** START Task data **
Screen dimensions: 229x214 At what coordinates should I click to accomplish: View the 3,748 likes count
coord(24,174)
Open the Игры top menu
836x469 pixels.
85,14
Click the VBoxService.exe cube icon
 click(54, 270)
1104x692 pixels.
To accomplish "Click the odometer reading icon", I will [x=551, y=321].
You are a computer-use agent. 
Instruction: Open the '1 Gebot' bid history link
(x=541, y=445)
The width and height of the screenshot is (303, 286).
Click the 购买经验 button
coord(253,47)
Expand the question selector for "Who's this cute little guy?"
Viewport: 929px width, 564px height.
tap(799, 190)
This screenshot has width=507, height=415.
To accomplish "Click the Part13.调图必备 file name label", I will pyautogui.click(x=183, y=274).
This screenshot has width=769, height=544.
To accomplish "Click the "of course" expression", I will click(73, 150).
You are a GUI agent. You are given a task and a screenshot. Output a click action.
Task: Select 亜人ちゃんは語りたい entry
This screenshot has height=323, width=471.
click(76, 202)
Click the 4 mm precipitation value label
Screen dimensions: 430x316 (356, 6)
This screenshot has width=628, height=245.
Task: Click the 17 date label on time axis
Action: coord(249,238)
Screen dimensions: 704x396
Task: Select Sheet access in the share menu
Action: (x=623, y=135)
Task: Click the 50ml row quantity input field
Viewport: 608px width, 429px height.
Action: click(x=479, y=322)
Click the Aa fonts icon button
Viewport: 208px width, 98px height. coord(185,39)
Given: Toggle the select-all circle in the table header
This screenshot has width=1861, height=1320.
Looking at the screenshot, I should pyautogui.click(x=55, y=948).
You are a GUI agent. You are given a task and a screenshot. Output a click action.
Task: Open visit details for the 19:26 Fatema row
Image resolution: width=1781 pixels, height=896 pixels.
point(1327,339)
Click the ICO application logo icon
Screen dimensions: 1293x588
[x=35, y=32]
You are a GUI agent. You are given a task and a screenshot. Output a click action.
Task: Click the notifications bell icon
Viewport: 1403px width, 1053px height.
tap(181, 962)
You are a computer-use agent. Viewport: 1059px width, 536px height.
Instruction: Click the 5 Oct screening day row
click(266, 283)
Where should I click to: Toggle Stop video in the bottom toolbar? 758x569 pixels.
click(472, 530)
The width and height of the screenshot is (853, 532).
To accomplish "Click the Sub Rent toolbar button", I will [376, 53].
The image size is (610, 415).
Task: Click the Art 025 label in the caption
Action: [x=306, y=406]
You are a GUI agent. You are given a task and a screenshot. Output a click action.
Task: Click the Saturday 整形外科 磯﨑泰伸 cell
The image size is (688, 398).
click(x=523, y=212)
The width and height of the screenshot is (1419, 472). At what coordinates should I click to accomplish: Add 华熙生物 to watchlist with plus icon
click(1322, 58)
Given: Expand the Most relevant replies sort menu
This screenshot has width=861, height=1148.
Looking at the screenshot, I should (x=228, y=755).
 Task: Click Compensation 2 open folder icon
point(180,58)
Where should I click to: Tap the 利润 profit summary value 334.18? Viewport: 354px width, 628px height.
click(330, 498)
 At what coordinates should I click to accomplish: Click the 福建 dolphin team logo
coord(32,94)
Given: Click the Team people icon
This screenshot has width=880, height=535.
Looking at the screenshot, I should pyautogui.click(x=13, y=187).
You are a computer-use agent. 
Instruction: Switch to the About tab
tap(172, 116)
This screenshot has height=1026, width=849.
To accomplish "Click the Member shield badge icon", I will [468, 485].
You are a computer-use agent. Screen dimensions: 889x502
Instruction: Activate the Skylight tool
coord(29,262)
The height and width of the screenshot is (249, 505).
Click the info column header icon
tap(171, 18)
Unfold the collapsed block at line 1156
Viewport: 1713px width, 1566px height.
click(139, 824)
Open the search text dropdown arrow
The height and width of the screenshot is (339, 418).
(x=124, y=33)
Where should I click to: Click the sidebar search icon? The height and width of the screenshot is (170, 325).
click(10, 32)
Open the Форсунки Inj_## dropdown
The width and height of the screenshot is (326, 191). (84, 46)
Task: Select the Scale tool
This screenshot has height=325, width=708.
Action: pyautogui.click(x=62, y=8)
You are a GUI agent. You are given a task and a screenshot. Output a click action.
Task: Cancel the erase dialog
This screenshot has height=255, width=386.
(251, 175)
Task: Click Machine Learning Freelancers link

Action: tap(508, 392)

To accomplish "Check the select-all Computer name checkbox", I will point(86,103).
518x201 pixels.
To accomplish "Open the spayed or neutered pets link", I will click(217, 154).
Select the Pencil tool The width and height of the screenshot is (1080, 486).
** END Task data **
**Exercise goal**
Please quote the data word for word, beginning at its first line and stopping after the line that contains "will [x=551, y=321].".

**The answer**
Screen dimensions: 229x214 At what coordinates should I click to accomplish: View the 3,748 likes count
coord(24,174)
Open the Игры top menu
836x469 pixels.
85,14
Click the VBoxService.exe cube icon
 click(54, 270)
1104x692 pixels.
To accomplish "Click the odometer reading icon", I will [x=551, y=321].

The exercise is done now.